The RISC cpus weren't that big win. The instruction set is simpler and
more symmetric (which is what improves over time even for intel, and
the 64-bit version is way better than 32-bit from what I have heared).
Theoretically the simpler instructions could give the programmer more
control to do better optimization. But in practice the optimization
performed by the compilers is lousy on any architecture you pick, and
the simpler instructions require more memory to record the program.
Add some interesting features that expose more of the internal working
of the cpu like delayed branching or imperfect interrupts, and you get
a big mess most of the time. Yes, the compilers might improve over
time. But writing even a working compiler becomes more difficult with
these instruction sets that expose too much.
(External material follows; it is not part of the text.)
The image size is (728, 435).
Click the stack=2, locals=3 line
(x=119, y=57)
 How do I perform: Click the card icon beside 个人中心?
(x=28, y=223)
Actually, you can write compilers for other languages on Lisp machines,
and you can write an operating system in Lisp too. I don't know how well
suited Lisp is to running an OS, but it's an excellent language for
writing compilers and interpreters. But we don't have Lisp machines
today for the same reason we don't have many RISC machines today -- the
alternatives had more powerful marketing and manufacturing.
I do not see any problem with using Lisp for the system interface. You
will have to write some kernel in a lower level language to provide
the lisp runtime but then you can make the syscall interface in Lisp.
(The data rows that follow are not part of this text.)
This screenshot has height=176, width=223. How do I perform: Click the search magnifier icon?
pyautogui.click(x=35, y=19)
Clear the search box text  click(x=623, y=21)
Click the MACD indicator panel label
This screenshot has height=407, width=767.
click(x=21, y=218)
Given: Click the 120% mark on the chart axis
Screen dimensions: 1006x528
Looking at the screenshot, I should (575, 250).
You could probably do lots of stuff that is currently in Linux also in
Lisp.
However, Lisp is a functional language. While there is well known art
of or interpreting procedural languages in procedural languages,
functional languages in functional languages, and even functional
languages in procedural languages, I haven't heard of an interpreter
of a procedural language written in a functional language (even an
experimental, let alone useful). Since I am not an expert in the field
there might be monographies piling on the topic without me noticing.
So far I have seen only one or two articles about unsolved
difficulties with writing such interpreter.
Even if you wrote a an interpreter for Ruby, Python, and whatnot in
Lisp there is still a fundamental problem that prevents general use. C
(and C++ and assembly) code is used to get the speed nearing that of
running on the bare metal for some specialized tasks. Once you turn
everything into Lisp objects you give up that, and you cannot get it
back.
Thanks
Michal